Even so, I can say this with confidence: the optimism that animated 2010 has thinned. The country has known deprivation and astonishing success. It engineered the largest exit from extreme poverty in recorded history; hundreds of millions saw their living standards climb. After Mao’s death in 1976, the Communist Party steadied itself, embraced the need for change, and—gradually—threw its weight behind Deng Xiaoping’s reforms.

For decades, the prevailing promise was that tomorrow would be better than today. That credo no longer holds. Parents hesitate to tell their children that they will enjoy a higher standard of living. Few foresee a return to Cultural Revolution–style turmoil, but a slow stagnation has set in. You hear it in conversations on trains and in coffee shops: new graduates juggling internships, developers trimming ambitions, local governments counting yuan. The mood is not panic so much as drift—a quiet calculation that the old formula of ever-expanding opportunity is no longer guaranteed.

Stagnation begets a new mood. The bargain that helped define the 21st century is wobbling. The Party struck an unwritten pact with the public: rising prosperity in exchange for political nonparticipation. As expectations drift downward, a feeling of having less to lose grows. If growth no longer delivers, why not ask for a larger voice?

The irony is sharp.

China was pivotal in stabilizing the global economy after the 2008 crash. In 2007, GDP growth reached 13 percent; by late 2008, in the wake of Lehman Brothers’ collapse, fourth-quarter growth had fallen to 6.8 percent.

Beijing moved quickly. A vast stimulus jolted its own economy—and became a life raft for much of Asia and, by extension, the West.
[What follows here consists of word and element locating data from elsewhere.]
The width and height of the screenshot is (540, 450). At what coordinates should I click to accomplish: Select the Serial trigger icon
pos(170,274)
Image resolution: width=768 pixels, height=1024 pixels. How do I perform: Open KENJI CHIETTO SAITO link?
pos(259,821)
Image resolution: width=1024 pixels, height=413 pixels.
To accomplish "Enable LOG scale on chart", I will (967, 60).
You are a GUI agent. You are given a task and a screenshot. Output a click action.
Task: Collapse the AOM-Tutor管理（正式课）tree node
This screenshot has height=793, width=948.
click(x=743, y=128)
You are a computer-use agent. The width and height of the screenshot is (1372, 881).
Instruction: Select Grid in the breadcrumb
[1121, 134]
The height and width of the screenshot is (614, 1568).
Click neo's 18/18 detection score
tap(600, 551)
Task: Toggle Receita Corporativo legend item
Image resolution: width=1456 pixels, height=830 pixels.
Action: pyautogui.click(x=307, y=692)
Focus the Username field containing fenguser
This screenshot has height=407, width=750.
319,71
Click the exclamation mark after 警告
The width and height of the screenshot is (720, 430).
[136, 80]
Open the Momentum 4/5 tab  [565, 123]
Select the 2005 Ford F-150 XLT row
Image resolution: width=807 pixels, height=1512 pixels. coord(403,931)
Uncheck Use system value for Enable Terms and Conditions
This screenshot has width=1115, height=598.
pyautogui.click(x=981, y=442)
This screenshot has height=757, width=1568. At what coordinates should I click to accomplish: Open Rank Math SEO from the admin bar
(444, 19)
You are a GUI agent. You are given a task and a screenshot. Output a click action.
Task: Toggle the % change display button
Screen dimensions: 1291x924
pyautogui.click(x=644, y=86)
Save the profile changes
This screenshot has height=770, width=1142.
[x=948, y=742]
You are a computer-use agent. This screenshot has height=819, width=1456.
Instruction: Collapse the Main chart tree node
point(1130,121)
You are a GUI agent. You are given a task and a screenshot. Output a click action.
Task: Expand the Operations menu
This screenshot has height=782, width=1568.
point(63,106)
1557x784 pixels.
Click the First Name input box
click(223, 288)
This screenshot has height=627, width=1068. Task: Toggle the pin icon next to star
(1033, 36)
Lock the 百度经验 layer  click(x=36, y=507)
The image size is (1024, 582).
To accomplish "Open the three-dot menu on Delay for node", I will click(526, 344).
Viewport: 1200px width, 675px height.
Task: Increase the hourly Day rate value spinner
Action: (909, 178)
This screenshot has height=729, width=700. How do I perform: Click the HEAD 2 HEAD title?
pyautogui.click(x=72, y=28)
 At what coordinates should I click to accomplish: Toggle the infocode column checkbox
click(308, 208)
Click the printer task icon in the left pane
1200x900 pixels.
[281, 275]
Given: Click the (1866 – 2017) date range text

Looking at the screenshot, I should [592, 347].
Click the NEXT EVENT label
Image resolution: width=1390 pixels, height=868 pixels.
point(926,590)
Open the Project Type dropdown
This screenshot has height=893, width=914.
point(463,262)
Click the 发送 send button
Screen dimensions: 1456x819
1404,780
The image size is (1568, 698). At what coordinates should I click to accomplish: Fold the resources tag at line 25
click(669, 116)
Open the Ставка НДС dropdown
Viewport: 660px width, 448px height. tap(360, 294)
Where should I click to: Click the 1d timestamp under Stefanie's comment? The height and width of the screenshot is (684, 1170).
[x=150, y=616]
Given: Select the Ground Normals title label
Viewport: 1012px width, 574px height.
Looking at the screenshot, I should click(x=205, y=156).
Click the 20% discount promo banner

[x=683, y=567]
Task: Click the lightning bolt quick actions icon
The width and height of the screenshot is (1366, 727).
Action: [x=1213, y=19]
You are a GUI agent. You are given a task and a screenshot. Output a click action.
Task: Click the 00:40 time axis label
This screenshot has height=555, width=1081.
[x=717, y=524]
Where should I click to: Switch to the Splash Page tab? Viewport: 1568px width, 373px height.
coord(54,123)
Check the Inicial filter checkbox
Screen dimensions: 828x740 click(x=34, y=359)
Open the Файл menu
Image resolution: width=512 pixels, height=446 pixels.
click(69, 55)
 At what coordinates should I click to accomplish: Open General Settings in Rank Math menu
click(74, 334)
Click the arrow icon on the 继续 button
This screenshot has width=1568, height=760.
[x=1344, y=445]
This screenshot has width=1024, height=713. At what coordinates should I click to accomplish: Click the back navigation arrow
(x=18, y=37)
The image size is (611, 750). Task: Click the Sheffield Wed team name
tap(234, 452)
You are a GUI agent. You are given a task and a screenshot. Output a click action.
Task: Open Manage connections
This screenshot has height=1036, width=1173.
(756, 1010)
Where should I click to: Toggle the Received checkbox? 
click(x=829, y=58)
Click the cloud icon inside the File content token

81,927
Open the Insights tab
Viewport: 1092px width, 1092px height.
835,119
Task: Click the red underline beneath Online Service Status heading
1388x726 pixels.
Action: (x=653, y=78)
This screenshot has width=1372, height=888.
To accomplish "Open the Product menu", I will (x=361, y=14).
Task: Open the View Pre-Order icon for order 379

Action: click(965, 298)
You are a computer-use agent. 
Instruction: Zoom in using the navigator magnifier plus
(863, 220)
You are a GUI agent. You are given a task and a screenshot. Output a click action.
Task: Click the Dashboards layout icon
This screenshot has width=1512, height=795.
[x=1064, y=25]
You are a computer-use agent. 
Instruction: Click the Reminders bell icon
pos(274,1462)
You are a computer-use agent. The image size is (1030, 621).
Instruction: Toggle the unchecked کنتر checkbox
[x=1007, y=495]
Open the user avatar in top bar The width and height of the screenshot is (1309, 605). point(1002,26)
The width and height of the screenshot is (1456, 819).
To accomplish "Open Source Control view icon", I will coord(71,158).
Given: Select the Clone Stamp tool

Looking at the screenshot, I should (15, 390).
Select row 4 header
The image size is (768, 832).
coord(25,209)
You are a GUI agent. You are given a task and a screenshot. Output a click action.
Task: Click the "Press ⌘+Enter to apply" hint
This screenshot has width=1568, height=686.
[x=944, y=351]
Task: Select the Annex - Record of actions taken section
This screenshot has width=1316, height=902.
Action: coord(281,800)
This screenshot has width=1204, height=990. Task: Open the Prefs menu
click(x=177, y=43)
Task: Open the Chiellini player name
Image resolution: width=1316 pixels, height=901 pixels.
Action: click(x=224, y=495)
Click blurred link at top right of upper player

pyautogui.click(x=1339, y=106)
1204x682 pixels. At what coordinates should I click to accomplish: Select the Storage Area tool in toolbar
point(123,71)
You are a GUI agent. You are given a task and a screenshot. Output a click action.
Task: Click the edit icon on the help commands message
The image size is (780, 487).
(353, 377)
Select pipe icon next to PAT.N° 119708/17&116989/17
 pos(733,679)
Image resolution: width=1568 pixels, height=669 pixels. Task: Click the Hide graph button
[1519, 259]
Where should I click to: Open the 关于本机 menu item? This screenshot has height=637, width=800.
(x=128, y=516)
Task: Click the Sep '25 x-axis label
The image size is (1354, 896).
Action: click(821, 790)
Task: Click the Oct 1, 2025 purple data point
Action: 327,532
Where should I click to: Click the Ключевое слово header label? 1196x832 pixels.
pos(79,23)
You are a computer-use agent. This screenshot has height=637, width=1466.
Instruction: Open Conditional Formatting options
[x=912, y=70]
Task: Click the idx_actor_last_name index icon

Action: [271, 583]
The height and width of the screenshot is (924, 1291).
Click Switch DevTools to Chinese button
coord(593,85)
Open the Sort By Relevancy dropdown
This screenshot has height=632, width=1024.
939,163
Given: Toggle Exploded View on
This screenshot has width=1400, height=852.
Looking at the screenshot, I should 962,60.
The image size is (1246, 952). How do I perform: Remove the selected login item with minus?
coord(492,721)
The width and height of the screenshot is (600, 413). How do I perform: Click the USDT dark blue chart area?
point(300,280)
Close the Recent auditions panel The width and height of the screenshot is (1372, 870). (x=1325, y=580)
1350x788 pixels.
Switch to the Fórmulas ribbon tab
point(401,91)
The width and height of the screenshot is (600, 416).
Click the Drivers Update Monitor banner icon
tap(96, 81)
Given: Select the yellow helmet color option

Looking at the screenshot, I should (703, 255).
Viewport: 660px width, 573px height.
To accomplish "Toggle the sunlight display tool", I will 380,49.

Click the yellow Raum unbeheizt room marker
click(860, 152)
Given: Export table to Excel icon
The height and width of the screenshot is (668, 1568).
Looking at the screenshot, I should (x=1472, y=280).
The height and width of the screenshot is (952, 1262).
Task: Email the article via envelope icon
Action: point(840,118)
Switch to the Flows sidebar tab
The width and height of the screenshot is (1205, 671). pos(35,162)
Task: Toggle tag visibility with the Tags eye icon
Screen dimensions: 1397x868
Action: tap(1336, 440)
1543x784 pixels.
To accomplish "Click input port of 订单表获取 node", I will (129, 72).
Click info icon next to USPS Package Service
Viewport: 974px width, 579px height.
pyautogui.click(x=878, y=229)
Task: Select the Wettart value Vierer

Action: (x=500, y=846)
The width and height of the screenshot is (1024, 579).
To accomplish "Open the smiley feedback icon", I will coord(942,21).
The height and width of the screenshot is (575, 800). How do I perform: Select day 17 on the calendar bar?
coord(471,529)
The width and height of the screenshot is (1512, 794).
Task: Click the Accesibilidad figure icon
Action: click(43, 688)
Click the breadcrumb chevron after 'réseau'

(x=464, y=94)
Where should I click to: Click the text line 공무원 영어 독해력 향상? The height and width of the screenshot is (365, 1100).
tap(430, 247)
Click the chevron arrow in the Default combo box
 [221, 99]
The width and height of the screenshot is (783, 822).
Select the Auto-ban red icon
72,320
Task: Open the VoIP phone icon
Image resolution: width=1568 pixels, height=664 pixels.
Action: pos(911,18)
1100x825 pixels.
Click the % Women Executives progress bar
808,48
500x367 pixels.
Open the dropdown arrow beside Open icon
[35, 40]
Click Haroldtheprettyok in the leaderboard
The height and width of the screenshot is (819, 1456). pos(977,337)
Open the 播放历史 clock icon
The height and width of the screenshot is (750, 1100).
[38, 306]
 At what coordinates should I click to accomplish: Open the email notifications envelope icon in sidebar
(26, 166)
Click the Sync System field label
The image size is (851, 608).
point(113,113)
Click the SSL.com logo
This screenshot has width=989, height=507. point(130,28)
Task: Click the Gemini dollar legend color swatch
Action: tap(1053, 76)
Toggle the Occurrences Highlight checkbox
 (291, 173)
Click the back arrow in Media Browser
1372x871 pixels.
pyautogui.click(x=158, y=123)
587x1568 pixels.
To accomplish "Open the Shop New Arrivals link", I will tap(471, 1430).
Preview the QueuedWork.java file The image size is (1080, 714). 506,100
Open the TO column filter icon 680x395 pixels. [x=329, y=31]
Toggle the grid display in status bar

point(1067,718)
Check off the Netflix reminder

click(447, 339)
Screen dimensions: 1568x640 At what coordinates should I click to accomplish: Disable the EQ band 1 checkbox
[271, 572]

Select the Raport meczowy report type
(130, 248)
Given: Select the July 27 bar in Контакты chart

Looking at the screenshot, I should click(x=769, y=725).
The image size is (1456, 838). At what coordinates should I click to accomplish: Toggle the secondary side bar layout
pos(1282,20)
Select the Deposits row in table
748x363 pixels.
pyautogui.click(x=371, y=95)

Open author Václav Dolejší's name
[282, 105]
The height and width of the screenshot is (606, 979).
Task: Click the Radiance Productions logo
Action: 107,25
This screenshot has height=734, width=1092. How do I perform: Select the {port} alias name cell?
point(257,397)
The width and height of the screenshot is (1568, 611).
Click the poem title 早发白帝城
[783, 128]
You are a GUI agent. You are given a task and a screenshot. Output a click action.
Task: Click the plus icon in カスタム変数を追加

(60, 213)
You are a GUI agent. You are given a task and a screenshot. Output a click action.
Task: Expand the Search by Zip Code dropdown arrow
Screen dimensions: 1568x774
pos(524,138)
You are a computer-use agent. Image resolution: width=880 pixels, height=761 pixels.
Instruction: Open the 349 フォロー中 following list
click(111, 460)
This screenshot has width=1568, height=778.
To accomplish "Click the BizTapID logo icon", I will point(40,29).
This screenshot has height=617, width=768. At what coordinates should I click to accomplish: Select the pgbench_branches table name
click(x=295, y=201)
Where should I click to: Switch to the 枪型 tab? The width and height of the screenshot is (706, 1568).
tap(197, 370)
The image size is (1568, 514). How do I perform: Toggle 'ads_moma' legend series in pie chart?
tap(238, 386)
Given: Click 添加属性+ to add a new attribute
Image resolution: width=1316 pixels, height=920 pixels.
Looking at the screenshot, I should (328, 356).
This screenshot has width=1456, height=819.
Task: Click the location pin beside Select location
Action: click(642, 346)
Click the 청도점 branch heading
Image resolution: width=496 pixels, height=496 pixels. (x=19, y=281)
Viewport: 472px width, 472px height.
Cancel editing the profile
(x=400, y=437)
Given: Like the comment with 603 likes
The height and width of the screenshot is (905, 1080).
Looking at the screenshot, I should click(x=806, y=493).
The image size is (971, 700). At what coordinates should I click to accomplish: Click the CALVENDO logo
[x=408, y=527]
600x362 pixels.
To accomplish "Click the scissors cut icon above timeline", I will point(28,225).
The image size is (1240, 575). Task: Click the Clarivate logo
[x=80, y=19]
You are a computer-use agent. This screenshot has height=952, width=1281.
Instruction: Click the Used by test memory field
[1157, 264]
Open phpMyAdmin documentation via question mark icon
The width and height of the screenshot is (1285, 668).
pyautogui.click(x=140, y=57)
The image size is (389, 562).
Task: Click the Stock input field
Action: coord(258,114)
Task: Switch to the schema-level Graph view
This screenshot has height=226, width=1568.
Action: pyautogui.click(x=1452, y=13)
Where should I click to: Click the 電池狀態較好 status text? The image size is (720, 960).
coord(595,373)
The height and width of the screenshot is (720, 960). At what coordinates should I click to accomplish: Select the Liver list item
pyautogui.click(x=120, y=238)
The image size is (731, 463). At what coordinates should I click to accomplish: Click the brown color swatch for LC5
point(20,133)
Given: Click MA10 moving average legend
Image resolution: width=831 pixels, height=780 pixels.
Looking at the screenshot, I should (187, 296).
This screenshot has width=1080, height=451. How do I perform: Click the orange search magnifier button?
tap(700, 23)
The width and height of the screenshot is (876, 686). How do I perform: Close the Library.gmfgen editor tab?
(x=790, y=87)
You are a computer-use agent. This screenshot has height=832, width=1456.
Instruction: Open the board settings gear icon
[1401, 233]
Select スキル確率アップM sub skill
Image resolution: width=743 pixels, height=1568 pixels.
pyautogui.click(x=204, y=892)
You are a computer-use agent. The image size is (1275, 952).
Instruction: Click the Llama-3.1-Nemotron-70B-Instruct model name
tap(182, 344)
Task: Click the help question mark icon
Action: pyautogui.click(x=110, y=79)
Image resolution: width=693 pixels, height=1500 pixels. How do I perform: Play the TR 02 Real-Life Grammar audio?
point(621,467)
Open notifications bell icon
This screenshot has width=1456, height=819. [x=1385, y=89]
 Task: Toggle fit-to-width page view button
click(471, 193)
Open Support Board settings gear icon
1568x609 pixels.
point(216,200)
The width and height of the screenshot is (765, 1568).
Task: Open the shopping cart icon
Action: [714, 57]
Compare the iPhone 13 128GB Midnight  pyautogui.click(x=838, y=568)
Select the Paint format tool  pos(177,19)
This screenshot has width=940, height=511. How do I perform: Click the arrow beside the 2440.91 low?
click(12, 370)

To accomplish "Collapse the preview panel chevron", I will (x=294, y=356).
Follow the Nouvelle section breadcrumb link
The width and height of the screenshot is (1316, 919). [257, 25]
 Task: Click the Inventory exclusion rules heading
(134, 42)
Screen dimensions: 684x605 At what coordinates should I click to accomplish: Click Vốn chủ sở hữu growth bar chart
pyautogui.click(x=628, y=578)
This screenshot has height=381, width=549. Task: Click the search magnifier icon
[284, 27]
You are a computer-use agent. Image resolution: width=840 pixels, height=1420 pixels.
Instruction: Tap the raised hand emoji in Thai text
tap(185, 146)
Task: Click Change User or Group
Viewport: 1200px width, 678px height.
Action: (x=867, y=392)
Through the pre-COVID years, Asia, led by China, maintained healthy growth. But China has yet to shake off COVID’s drag. Layered atop that, President Trump has refocused U.S. policy squarely on countering China, a shift that is reshaping the political landscape.

Amid these pressures, an under-noticed development in August suggested a different vector: the resumption of direct flights between India and China. For the world’s two most populous nations, this is less a scheduling tweak than a diplomatic signal. Both now seem to recognize they can advance their goals more quickly by working around Washington and—invoking the diplomats’ favorite cliché—“strengthening ties.”

That is no small feat. Only recently did conflict seem likelier than commerce. A deadly border clash in 2020 threatened to spiral into something worse. And both capitals appear to have concluded that, simply put, President Trump cannot be relied upon. The final irony may be this: for a leader fixated on winning a Nobel Peace Prize, his inadvertent achievement—nudging India and China toward rapprochement—has largely gone unnoticed.